__Estratto del testo__:
________

Testo di Alberto Zylberstain
Questa è la storia dei miei genitori, due persone che nella tragedia universale della Seconda guerra Mondiale e della Shoah, grazie a intelligenza e spirito di avventura, hanno avuto una vita che si può definire fortunata. Il loro incontro è l’oggetto di questa storia. Su alcuni dei fatti che racconto non ho informazioni precise, ma solo racconti di famiglia, e potrei essere impreciso su alcune date.
Mirella, nata a Torino nel 1919, figlia di Eugenio Vita e Valeria Josz, riuscì ad ottenere il diploma di Arpa al conservatorio di Torino pochi mesi prima della promulgazione delle leggi razziali. Di lei ho un certificato dell’anagrafe di Torino che ne certifica “l’appartenenza alla razza ebraica” (la data del certificato è il 1947!).
Era chiaro che non avrebbe avuto alcuna possibilità di lavoro. Tramite conoscenze di mio nonno Eugenio, che commerciava con il mondo intero, ottenne un contratto di arpista presso l’Orchestra del Teatro Municipale di San Paolo del Brasile. L’idea di Eugenio era che almeno una dei figli sarebbe stata al sicuro.
Si imbarcò quindi, con i suoi 19 anni e la sua arpa, in tempi molto rapidi, su una nave in partenza da Genova. Ignoro la data, ma ricordo il nome della nave, l’Alcantara, credo Inglese. Al suo arrivo in Brasile venne accolta e aiutata da una piccola comunità di ebrei torinesi e di antifascisti, amici di famiglia, che avevano lasciato l’Italia anni prima, e prese servizio al Teatro, dove rimase, a periodi alterni, fino al ritorno in Italia nel 1948, distinguendosi come seria professionista e facendosi apprezzare da grandi Direttori d’Orchestra internazionali, alcuni a loro volta esuli, che visitarono San Paolo negli anni di guerra.

________

__Dati estratti da una raccolta__:
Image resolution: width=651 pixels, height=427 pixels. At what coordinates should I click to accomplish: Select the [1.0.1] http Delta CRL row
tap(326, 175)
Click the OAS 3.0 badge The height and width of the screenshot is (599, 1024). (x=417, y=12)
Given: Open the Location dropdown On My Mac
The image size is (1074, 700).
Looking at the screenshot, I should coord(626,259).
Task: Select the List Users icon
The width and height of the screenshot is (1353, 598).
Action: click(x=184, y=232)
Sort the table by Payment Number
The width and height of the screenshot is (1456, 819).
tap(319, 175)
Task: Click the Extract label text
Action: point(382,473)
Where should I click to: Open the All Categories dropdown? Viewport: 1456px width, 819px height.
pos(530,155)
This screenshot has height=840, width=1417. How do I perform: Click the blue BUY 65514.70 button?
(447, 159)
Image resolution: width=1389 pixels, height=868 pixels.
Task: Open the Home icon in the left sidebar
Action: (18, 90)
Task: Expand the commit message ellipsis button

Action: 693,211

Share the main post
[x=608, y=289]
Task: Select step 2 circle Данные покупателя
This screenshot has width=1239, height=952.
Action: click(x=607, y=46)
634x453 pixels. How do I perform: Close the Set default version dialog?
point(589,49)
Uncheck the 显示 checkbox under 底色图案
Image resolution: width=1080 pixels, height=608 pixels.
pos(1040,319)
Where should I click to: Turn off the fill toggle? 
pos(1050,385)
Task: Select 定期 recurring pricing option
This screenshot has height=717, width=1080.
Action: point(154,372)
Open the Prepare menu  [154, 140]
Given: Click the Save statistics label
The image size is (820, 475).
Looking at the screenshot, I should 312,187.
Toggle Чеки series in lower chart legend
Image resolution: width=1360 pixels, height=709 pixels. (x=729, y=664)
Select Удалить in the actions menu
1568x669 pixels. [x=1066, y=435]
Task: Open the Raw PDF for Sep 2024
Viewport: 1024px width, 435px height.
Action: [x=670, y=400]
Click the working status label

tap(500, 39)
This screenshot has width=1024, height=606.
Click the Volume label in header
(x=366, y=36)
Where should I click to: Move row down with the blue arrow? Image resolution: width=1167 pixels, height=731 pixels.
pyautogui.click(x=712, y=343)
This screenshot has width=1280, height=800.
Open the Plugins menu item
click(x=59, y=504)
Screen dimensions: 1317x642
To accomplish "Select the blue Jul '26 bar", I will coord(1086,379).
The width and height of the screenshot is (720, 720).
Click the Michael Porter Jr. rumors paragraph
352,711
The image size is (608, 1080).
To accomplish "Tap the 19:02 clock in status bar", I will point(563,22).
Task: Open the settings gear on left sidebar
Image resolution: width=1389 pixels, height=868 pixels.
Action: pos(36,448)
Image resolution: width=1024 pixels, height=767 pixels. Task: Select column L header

________

__Attività richieste__:
A. Riporta il passo del racconto su Mirella che inizia con "Si imbarcò quindi, con" e finisce con "anni di guerra.".
B. In una-tre frasi, spiega perché, secondo il racconto su Mirella, Eugenio le fece ottenere un contratto di arpista a San Paolo del Brasile.

__Soluzioni per attività__:
A.
Si imbarcò quindi, con i suoi 19 anni e la sua arpa, in tempi molto rapidi, su una nave in partenza da Genova. Ignoro la data, ma ricordo il nome della nave, l’Alcantara, credo Inglese. Al suo arrivo in Brasile venne accolta e aiutata da una piccola comunità di ebrei torinesi e di antifascisti, amici di famiglia, che avevano lasciato l’Italia anni prima, e prese servizio al Teatro, dove rimase, a periodi alterni, fino al ritorno in Italia nel 1948, distinguendosi come seria professionista e facendosi apprezzare da grandi Direttori d’Orchestra internazionali, alcuni a loro volta esuli, che visitarono San Paolo negli anni di guerra.

B. Con le leggi razziali era chiaro che Mirella, appena diplomata in arpa, non avrebbe avuto alcuna possibilità di lavoro. Eugenio, che commerciava con il mondo intero, usò le sue conoscenze perché voleva che almeno una dei figli fosse al sicuro.